→ What is asked:
Identify every line in the material below that contains the word "click" and copy each of those lines in full. Count a line only if its letter case matches.

→ Extracted entries:
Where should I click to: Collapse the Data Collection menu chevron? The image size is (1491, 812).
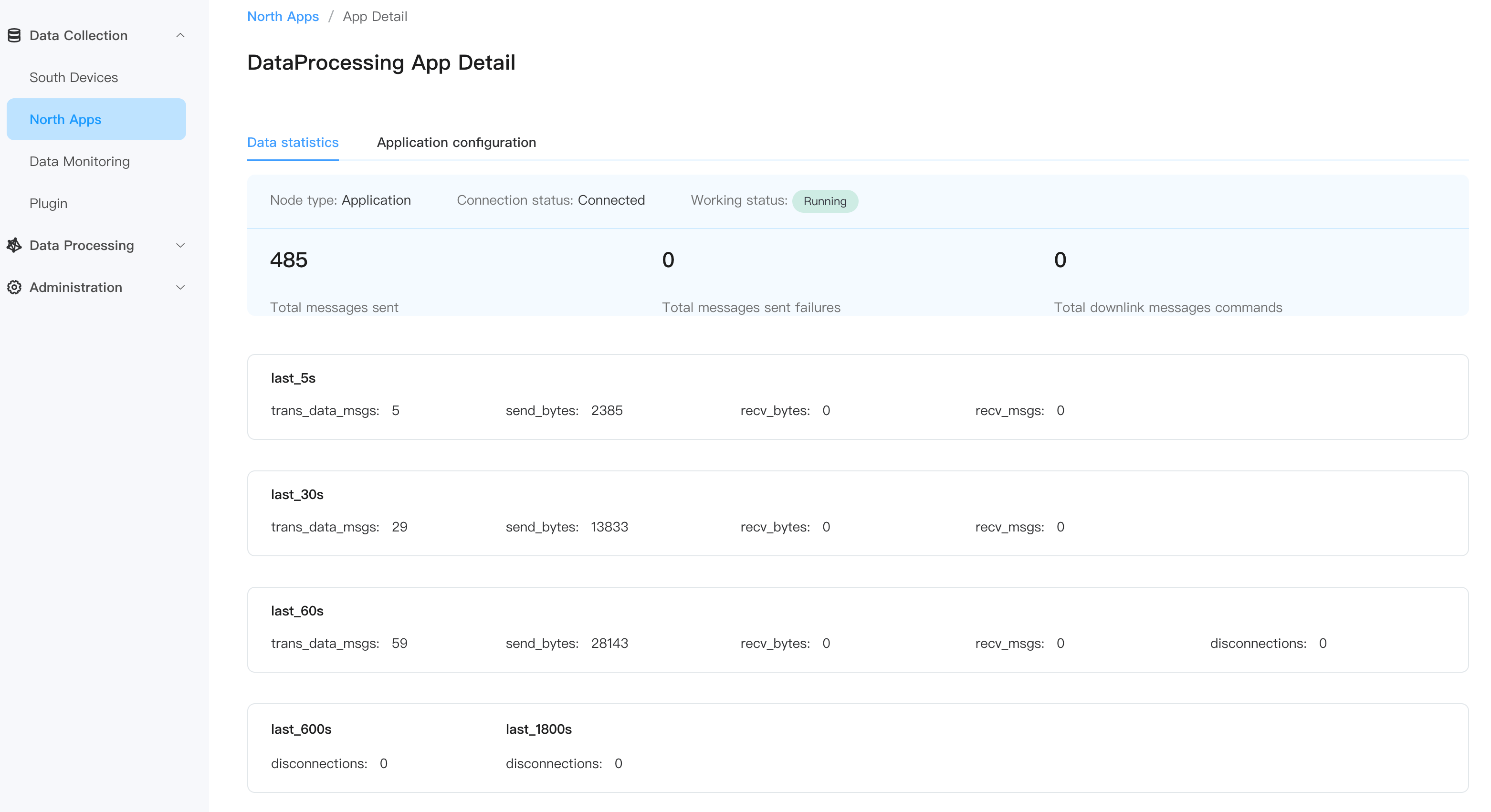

--

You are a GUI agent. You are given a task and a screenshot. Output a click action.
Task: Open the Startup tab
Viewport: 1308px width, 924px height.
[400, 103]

→ Reply:
Where should I click to: Collapse the Data Collection menu chevron? The image size is (1491, 812).
You are a GUI agent. You are given a task and a screenshot. Output a click action.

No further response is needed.